Setup
First login into the server.
Now enter the ~/workspace directory
cd ~/workspace
Create a directory for this module and enter this directory:
mkdir Module5
cd Module5
Now let’s create a link to some helper scripts we will need for this module:
ln -s /home/ubuntu/CourseData/CG_data/Module5/scripts
Environment
In this section, we will set some environment variables to help facilitate the execution of commands.
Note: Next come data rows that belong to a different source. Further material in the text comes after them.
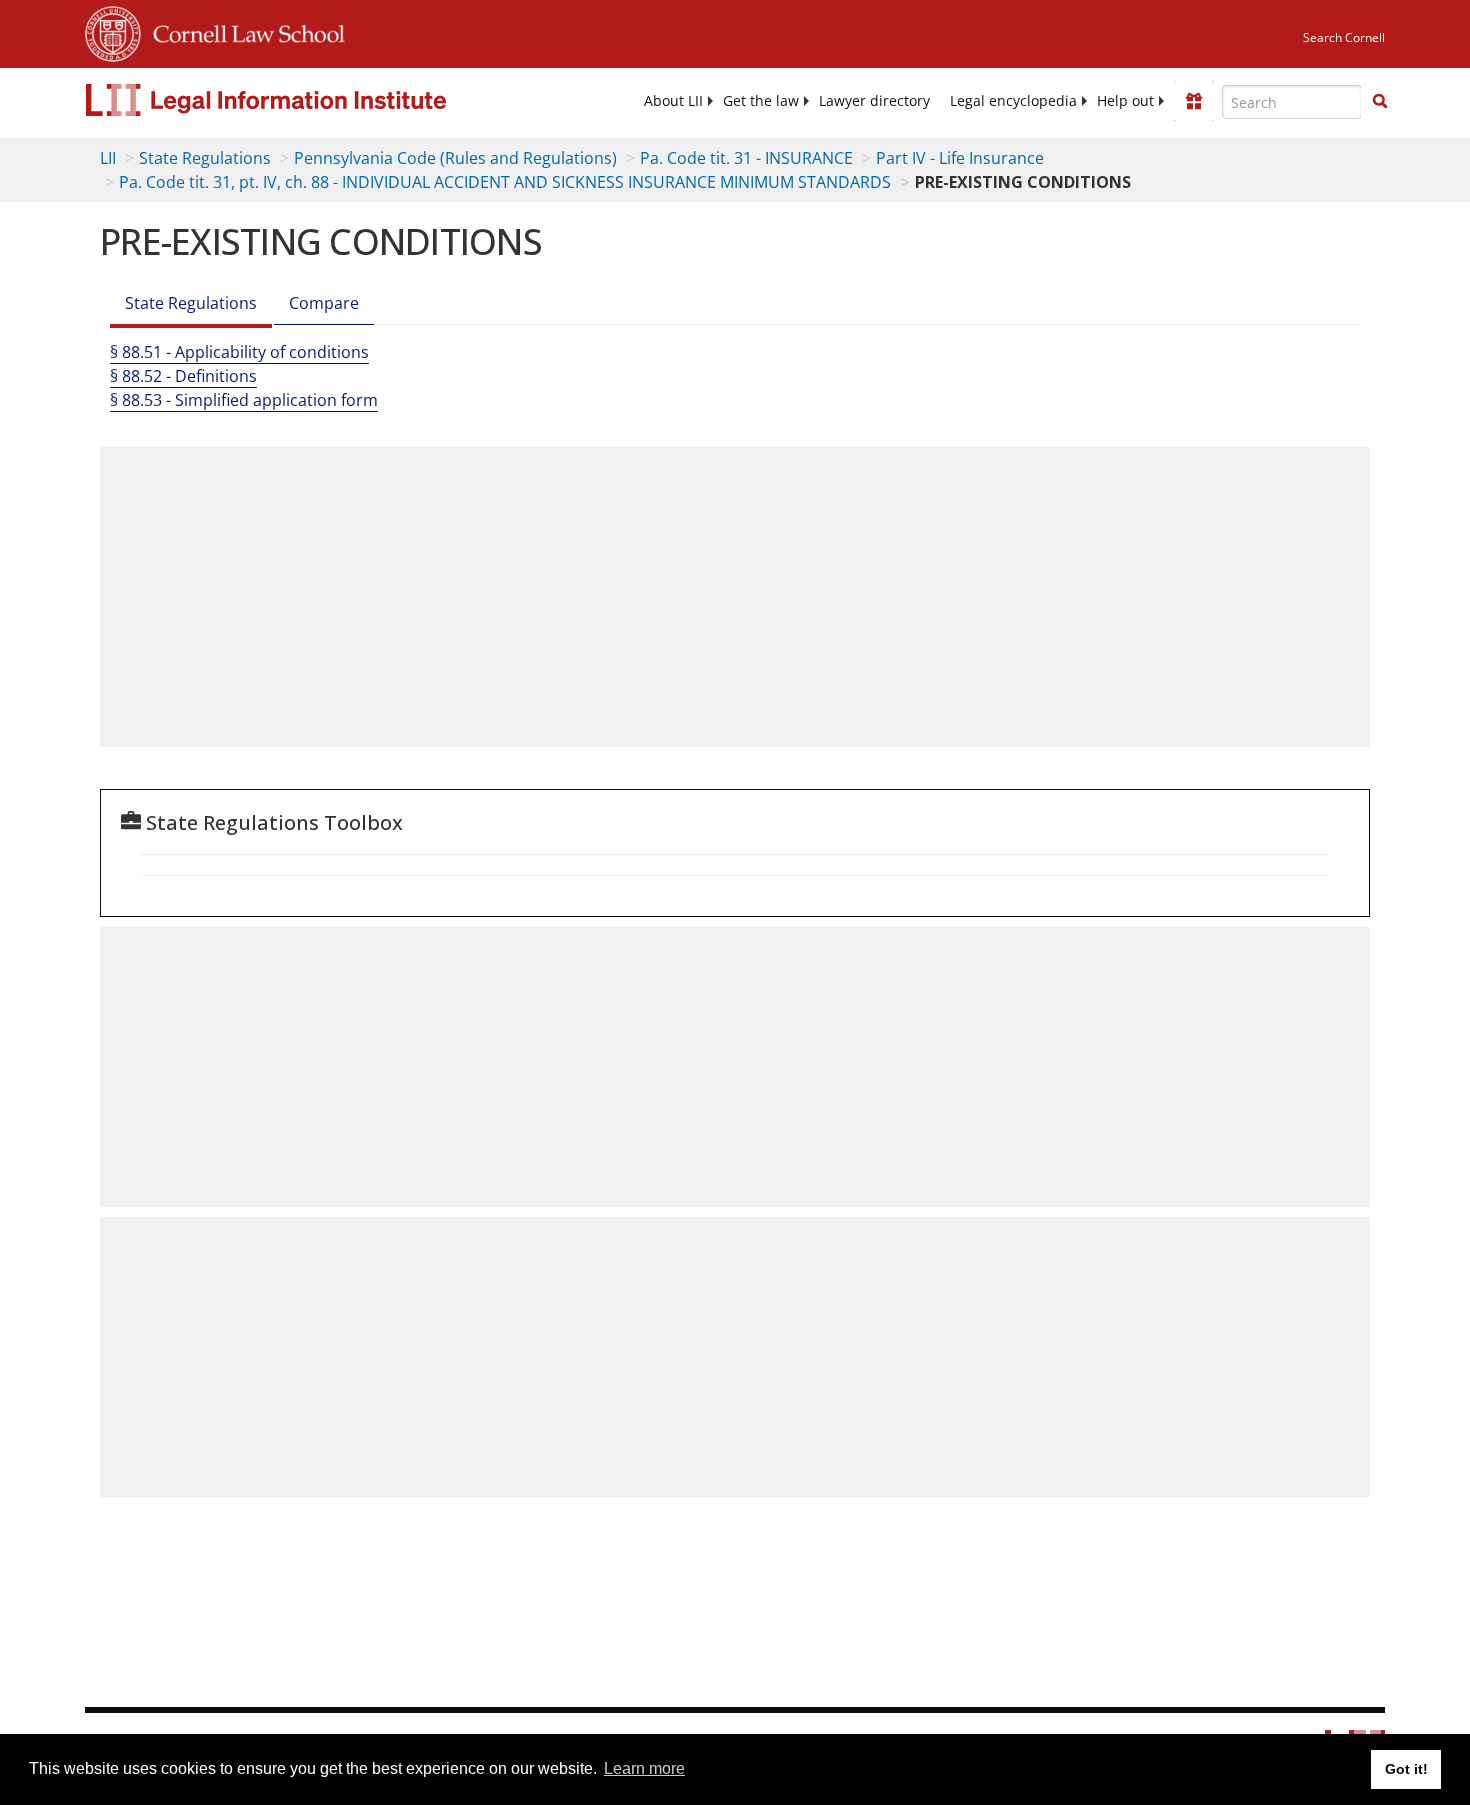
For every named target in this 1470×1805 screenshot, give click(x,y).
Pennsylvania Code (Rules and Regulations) (455, 158)
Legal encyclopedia (1013, 101)
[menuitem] (673, 101)
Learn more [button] (644, 1768)
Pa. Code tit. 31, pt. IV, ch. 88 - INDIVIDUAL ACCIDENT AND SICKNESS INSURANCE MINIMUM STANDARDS (505, 182)
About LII (673, 101)
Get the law (761, 101)
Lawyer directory (874, 101)
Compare (324, 303)
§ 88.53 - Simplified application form (244, 400)
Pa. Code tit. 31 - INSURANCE (746, 158)
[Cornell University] (113, 31)
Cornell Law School (243, 31)
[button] (1380, 101)
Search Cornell (1344, 37)
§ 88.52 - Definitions (183, 376)
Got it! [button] (1406, 1769)
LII (108, 158)
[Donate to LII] (1194, 101)
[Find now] (1380, 102)
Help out (1125, 101)
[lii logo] (310, 100)
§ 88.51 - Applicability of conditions (239, 352)
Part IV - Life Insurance (960, 158)
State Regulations (205, 158)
These variables will set the location of some important files we need for the commands in this module. One important thing to remember is that:
These variables that you set will only persist in this current session you are in. If you log out and log back into the server, you will have to set these variables again.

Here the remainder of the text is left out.